[[ MATERIALS PROVIDED, beginning ]]
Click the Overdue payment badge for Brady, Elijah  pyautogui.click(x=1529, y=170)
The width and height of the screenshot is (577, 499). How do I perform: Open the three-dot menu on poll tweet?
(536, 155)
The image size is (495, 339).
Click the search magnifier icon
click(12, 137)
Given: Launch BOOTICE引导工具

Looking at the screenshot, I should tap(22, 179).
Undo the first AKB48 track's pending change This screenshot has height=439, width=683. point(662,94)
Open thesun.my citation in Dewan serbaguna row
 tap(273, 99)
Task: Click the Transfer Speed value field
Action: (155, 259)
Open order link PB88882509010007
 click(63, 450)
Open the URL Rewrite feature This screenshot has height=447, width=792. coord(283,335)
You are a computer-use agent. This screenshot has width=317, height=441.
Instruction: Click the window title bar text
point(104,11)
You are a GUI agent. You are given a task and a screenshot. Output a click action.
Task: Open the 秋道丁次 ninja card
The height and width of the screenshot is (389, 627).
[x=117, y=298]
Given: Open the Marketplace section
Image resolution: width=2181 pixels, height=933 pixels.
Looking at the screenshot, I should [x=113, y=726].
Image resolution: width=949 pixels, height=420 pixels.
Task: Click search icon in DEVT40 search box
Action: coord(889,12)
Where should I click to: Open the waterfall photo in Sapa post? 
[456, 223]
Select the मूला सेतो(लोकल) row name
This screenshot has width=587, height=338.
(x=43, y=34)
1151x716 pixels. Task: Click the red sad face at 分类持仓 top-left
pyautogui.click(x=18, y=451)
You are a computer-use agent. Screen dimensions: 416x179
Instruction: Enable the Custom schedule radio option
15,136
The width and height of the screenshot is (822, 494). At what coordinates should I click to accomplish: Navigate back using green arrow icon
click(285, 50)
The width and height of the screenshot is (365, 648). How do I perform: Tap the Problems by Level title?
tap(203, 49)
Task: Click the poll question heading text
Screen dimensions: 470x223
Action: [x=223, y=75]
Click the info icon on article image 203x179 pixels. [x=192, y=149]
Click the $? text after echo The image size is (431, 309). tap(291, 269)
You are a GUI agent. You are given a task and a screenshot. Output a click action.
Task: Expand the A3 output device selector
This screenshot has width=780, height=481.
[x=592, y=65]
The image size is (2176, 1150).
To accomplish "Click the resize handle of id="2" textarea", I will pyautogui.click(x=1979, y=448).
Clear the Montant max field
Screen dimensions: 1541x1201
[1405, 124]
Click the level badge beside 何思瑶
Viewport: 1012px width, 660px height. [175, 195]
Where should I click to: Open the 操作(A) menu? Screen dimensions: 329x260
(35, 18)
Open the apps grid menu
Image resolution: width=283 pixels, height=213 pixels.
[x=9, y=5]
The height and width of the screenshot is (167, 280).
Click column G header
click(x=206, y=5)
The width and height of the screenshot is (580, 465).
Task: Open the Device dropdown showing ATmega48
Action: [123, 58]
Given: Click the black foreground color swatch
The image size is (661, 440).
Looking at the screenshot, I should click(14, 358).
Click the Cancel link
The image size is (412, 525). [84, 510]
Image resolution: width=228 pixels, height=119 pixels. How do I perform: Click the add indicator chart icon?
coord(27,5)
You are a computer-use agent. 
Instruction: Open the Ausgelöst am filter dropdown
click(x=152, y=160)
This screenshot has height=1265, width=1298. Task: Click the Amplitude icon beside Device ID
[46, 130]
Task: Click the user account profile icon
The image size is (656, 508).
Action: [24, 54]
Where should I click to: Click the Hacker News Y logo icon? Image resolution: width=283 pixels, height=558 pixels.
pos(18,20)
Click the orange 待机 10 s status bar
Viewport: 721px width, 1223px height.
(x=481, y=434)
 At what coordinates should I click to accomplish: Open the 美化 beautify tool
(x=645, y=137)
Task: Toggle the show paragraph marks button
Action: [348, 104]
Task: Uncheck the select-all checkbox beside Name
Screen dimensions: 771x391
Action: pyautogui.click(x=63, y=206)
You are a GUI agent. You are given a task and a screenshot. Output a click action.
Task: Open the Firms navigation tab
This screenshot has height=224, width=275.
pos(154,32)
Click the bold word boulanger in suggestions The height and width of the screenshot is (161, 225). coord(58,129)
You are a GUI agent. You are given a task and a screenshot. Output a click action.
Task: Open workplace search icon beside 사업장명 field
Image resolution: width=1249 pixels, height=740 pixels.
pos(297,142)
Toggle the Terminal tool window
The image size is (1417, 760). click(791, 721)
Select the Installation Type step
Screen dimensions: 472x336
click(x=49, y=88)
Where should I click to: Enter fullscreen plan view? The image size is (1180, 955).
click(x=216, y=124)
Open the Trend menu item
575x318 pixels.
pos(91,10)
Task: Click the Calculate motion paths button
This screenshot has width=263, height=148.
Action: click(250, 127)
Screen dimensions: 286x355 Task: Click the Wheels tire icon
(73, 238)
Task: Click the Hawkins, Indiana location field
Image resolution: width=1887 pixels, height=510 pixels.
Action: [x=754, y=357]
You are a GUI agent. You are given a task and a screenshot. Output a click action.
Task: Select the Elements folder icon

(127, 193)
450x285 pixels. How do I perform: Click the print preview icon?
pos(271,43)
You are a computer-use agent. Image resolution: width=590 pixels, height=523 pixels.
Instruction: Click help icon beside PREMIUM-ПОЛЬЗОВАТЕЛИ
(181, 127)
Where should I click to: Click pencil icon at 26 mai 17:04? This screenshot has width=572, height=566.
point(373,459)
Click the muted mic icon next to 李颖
[[ MATERIALS PROVIDED, end ]]
Set down, unchanged, only those lines above that fall between the line with "Undo the first" and the line with "You are a computer-use agent. This", the two end lines included.

Undo the first AKB48 track's pending change This screenshot has height=439, width=683. point(662,94)
Open thesun.my citation in Dewan serbaguna row
 tap(273, 99)
Task: Click the Transfer Speed value field
Action: (155, 259)
Open order link PB88882509010007
 click(63, 450)
Open the URL Rewrite feature This screenshot has height=447, width=792. coord(283,335)
You are a computer-use agent. This screenshot has width=317, height=441.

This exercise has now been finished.